Jueves, 4 de agosto de 2016 | Hoy
Por Mario Pujó *
Ya los perritos de Pavlov habían experimentado el efecto enloquecedor de los estímulos ambiguos. Así, por ejemplo, siendo recompensados ante el dibujo de un círculo y castigados ante la representación de un óvalo, aprendían fácilmente a comportarse en cada situación, cuándo acercarse o alejarse ante la variación de la forma. Pero esa simple lógica de premio y de castigo entraba en cortocircuito cuando se presentaban figuras elípticas intermedias. El perrito entraba en estado de ansiedad, con reacciones simultáneas de huida y de agresión. Pavlov construía así experimentalmente una teoría práctica de la locura artificial.
Con los mamíferos hablantes, una experiencia relativamente semejante pudo ser articulada en el plano de la comunicación. Bateson elabora entonces su teoría del double bind, traducida como doble vínculo. Se refiere a la situación de un sujeto sometido a un doble mensaje paradójico y contradictorio del estilo: “no lea este texto”. Su potencialidad perturbadora es directamente proporcional a la intensidad del vínculo de dependencia emocional que el receptor mantiene con el emisor del mensaje: la madre, el profesor, el jefe, la enamorada. D. Laing publica hacia los años 70 un simpático librito titulado Nudos, en el que recopila una serie de enredos cotidianos del tipo “debo jugar el juego de no ver que veo el juego”, que se imponen subjetivamente como sin salida.
La cuestión viene a cuento cuando en el plano de la comunicación social, y desde el vértice del poder político, se emiten de manera regular mensajes ambiguamente paradójicos que enfrentan a cada receptor a la perplejidad sin escapatoria del contrasentido. Mensajes que no disfrazan su insensatez: ‘incrementar la inflación para bajar la inflación’, ‘despedir empleados para generar empleo’, ‘endeudarse para desendeudarse’, ‘aumentar la pobreza hasta llevarla a cero’, ‘estábamos mal porque estábamos bien’, ‘honestidad-Panamá papers’, ‘unir a los argentinos contra la mitad de los argentinos’.

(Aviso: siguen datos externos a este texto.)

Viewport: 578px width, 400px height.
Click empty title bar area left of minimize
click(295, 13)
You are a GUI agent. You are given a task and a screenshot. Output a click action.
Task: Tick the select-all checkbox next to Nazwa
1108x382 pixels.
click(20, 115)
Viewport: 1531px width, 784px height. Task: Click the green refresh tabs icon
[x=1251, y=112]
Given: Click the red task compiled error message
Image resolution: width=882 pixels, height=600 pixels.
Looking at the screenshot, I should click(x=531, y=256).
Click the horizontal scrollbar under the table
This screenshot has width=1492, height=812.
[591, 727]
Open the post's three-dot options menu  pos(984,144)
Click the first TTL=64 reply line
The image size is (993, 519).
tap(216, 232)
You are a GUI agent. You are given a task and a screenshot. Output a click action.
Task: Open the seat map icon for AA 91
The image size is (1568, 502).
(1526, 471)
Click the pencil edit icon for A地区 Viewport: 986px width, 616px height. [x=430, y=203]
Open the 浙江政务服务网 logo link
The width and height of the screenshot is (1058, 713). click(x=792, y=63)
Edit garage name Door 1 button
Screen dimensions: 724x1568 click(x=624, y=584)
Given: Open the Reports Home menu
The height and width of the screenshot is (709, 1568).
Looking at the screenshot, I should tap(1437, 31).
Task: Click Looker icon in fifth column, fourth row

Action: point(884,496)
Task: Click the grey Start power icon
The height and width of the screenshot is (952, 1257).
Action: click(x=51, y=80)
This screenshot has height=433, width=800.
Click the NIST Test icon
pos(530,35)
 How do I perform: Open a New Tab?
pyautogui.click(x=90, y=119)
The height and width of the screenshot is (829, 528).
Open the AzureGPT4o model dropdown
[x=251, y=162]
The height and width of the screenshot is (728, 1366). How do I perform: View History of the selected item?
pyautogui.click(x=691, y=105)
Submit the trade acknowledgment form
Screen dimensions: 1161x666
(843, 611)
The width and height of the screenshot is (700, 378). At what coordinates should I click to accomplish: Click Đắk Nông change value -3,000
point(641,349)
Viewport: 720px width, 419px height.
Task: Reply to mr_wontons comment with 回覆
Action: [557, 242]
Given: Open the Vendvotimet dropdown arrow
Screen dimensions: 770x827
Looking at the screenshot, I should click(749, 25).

Los efectos mortificantes de tales paradojas sobre la población general son alarmantes, y sus expresiones se visibilizan profusamente en las redes sociales. Una circulación desaforada de epítetos, insultos y reacciones intempestivas cuya certeza sobrepasa la razonabilidad fronteriza de la salud mental.
Pero hay algo que es aún más notable y le daría la razón a Bateson. Si los que sencillamente descreen del mensaje se sienten contrariados, indignados, impotentes, el efecto demuestra ser bastante más enloquecedor en aquellos que, por razones diversas, se proponen otorgarles credibilidad. La reacción es en ellos de una irrazonabilidad impulsiva que adopta a menudo un giro paranoide, como el engañado que no puede siquiera tolerar la idea de haber sido engañado.
Desde Maquiavelo hasta Durán Barba, ha sido siempre una preocupación del poder intentar capitalizar a su favor el odio que generan sus imposiciones. Recurrentemente, a lo largo de la historia, se ha apelado a la construcción de la figura del enemigo para canalizarlo. Un enemigo exterior o un enemigo interno. (Hágame caso: no lo lea).
* Psicoanalista. Director desde 1992 de Psicoanálisis y el Hospital, publicación semestral de practicantes en instituciones hospitalarias.